In the usual way of things around our house, the death of a faucet could easily lead to a totally remodeled kitchen thusly:
- The faucet is dead, so replace the faucet.
- Why put a new faucet in that grotty, chipped, painted nasty sink? Replace the sink as well.
- Why put a new sink in that knife-scarred, moisture swollen particle-board-on-groovy-1960s Formica counter top?
- Replace the counters.
- Why put new counters on those cheap, battered, sloppily painted cabinets? Replace the cabinetry.
- Why expend all this work and money to restore such a basically flawed kitchen with less than two feet of usable counter surface, one tiny work light above the sink, and pitifully little storage? Remodel the entire space.
Instead of Kitchen Apocalypse, I decided to search for a middle ground, a place where I can avoid spending too much money and still have a decent faucet in our kitchen until we could work on a permanent solution.
Silly me.
I bought a Bridgewater faucet from Orchard Supply Hardware.
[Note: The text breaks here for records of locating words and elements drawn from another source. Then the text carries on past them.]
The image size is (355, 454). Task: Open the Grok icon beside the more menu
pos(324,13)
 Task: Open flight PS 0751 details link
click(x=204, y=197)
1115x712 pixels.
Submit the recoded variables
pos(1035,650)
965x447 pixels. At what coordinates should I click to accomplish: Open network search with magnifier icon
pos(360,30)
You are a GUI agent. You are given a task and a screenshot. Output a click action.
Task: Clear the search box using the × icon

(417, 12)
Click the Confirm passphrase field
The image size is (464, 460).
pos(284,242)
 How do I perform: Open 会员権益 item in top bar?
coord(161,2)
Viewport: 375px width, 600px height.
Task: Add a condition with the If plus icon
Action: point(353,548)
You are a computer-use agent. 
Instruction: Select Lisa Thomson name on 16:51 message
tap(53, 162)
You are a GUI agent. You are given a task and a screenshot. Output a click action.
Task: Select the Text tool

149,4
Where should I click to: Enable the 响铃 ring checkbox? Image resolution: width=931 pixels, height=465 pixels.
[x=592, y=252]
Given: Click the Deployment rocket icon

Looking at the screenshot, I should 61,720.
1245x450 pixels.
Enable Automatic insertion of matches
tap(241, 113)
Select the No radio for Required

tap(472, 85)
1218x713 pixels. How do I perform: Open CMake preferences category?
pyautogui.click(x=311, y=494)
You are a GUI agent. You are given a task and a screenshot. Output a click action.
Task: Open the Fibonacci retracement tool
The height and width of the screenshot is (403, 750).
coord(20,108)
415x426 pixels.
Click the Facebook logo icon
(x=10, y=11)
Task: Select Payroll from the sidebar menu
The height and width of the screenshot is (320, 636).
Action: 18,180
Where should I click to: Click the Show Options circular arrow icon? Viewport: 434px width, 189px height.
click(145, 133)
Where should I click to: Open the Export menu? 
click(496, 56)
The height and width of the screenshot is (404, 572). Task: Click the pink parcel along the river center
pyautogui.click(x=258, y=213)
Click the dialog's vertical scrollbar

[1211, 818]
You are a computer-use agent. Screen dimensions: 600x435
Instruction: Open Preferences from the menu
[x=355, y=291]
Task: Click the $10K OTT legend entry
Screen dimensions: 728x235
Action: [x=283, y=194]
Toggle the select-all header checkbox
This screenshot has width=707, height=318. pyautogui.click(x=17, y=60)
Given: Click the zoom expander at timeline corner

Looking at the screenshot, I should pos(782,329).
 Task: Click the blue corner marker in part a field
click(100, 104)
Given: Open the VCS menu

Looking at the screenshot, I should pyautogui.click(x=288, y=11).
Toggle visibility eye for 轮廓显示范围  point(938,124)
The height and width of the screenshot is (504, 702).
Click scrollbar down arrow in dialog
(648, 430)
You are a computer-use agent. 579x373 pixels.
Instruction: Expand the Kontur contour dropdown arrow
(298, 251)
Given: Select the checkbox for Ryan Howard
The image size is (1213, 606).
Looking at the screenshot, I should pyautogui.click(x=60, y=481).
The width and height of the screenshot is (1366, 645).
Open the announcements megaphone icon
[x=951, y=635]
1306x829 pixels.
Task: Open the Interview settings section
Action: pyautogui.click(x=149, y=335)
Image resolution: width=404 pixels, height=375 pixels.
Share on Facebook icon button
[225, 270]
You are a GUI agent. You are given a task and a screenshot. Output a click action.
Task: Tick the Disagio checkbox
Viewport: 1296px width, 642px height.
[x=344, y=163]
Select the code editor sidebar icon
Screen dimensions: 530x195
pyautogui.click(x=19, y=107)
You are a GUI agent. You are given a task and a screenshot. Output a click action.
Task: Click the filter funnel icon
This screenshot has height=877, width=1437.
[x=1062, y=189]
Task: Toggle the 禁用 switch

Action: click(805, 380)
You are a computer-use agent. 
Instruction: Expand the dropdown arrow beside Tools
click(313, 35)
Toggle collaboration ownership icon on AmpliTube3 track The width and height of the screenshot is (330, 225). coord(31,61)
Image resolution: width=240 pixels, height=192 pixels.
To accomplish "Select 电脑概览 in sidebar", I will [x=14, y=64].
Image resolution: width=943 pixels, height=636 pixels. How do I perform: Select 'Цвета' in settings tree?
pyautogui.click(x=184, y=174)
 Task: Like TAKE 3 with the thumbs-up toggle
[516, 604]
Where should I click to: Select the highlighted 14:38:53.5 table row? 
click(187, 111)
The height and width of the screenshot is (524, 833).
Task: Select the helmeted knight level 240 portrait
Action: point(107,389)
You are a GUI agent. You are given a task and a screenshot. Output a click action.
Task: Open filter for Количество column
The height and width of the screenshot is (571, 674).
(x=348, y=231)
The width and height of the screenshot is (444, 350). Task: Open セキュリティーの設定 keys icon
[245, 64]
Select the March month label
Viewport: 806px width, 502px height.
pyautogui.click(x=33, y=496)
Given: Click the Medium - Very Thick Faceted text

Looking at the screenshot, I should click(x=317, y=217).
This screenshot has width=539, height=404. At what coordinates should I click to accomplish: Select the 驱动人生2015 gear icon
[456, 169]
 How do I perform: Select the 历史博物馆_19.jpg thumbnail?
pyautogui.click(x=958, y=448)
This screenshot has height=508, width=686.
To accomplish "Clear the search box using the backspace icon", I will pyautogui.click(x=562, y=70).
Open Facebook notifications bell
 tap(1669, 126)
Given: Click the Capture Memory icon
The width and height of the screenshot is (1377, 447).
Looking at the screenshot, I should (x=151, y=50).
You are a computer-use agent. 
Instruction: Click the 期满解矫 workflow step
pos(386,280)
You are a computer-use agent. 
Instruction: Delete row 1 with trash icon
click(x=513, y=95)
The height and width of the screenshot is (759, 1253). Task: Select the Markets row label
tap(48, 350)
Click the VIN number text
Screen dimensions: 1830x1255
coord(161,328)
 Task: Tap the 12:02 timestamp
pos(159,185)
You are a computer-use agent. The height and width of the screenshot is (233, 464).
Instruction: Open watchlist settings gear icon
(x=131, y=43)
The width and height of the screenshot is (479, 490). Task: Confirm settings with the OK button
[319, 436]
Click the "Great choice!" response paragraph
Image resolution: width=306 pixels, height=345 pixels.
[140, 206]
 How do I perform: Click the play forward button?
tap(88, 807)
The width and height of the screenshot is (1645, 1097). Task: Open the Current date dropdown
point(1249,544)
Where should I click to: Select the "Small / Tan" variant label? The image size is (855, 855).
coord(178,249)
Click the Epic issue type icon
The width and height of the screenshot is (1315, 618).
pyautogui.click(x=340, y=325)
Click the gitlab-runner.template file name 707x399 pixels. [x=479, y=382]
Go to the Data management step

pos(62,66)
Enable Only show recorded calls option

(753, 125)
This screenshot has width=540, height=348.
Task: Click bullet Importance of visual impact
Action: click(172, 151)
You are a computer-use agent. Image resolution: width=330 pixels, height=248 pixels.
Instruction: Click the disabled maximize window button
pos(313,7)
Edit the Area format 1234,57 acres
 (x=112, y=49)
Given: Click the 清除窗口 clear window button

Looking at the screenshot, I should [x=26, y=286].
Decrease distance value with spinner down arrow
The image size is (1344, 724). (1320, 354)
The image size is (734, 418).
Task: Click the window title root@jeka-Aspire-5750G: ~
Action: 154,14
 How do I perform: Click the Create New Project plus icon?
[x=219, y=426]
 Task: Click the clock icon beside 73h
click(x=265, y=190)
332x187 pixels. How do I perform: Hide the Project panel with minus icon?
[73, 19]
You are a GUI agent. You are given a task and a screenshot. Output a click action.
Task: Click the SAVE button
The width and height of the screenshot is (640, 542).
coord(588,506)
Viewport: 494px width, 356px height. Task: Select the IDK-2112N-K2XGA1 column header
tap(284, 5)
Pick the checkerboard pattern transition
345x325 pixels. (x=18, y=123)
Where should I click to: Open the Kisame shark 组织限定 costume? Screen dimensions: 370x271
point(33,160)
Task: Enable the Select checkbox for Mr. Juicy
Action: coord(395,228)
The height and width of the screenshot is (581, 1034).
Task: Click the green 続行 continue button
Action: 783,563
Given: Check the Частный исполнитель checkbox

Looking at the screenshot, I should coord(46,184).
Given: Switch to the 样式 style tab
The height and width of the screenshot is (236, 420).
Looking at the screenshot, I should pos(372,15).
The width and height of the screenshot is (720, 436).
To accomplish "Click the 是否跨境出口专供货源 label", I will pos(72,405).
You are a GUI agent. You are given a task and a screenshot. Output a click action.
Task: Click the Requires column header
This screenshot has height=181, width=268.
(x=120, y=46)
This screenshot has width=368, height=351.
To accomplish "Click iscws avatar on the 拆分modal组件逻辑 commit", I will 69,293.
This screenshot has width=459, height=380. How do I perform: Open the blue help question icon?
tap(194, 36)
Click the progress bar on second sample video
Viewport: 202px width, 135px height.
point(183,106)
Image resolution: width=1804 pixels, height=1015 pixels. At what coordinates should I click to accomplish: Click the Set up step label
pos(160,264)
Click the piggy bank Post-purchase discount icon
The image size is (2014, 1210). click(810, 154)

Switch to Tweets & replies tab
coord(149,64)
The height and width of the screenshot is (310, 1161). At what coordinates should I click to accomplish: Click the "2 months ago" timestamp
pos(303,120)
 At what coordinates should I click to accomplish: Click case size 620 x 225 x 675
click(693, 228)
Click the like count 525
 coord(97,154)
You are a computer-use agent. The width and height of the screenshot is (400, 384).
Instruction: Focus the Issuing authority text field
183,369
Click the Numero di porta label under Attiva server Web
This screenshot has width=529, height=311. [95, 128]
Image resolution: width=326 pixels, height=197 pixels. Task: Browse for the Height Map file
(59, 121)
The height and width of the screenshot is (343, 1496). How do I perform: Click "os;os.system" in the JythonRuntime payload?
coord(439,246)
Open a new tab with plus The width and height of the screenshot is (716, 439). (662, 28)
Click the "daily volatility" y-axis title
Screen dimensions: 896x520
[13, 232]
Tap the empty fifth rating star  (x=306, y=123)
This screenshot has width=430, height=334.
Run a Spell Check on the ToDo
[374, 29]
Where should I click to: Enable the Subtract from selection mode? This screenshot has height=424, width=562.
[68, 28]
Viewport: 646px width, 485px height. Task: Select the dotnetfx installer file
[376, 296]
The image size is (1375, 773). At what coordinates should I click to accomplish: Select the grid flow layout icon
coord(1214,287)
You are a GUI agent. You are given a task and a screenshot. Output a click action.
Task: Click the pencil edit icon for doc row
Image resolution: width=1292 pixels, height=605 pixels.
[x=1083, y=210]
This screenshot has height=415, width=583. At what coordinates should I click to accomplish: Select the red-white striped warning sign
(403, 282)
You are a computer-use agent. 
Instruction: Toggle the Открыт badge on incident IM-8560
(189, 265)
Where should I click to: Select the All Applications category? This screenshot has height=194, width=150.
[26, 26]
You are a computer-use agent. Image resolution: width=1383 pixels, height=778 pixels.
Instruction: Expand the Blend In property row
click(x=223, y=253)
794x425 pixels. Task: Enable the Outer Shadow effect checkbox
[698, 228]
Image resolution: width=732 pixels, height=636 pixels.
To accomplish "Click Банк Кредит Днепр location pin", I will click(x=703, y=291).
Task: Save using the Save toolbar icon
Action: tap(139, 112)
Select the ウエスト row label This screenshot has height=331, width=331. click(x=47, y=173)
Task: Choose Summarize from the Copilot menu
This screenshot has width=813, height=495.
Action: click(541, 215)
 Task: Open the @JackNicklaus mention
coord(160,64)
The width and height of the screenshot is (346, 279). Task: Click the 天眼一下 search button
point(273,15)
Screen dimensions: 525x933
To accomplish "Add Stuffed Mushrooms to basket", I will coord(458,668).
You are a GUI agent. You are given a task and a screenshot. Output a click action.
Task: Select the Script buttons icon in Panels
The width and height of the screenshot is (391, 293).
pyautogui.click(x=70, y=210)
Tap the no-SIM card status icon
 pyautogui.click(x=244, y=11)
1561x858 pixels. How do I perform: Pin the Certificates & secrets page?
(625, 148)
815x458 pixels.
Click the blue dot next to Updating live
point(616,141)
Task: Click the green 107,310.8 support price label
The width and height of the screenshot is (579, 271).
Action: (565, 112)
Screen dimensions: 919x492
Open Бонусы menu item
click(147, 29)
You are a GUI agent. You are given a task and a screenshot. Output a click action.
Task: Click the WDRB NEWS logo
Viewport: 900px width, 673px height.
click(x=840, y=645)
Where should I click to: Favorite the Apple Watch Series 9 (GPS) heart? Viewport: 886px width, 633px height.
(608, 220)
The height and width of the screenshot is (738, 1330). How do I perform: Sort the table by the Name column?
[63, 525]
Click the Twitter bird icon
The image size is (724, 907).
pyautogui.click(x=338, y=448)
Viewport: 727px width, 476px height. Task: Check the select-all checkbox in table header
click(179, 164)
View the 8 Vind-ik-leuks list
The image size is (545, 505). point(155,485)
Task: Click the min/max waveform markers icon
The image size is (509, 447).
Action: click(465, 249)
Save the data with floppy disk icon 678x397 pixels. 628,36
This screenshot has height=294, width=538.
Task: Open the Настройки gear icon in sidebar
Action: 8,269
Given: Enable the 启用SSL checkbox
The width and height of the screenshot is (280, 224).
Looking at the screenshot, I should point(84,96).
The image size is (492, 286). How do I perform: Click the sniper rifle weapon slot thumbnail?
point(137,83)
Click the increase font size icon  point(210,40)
It looked like the Delta single-handle faucet I grew up with, except for the pull-out spray nozzle.
I installed it. It looked great.
It broke in less than two weeks. The diverter valve for spray nozzle didn't divert.
I exchanged for a new faucet.
It's been three or four years of annoyance ever since. It restricts the water flow so much that it takes minutes to fill a pot to cook pasta. The base is seriously pitted and corroded. The little hot/cold indicator button on the underside of the handle has worn off. The entire faucet body has broken loose from the sink.
It took a Christmas gift to reveal the final insult.
My parents bought us a water filter that replaces the aerator on your kitchen faucet. It works like a charm. The water tastes great and it doesn't take any counter or fridge space.
Then I noticed water dripping slowly from the faucet whenever I used the filter. I naturally assumed that the filter or the filter seal was faulty. Then I noticed that the faucet neck itself seemed to be weeping.
In less than five years, the faucet has corroded to the point that when water is under the slightest pressure to push it through the filter, it also pushes through lots of little pinholes in the chromed faucet neck.
So our faucet is actually a lacy block of pot metal held together by a skin of chrome.
I wasn't expecting the moon and stars for my $40. I just wanted a faucet that would work for a while instead of melting down like a sugar cube in hot tea.
So if you're a lowlife and you need something shiny that looks like a faucet to replace the meth lab fixture in that rental you're trying to move, buy the cheapest thing you can find.
In the meantime, I'll be on my back, contorted under our sink, swearing a blue streak.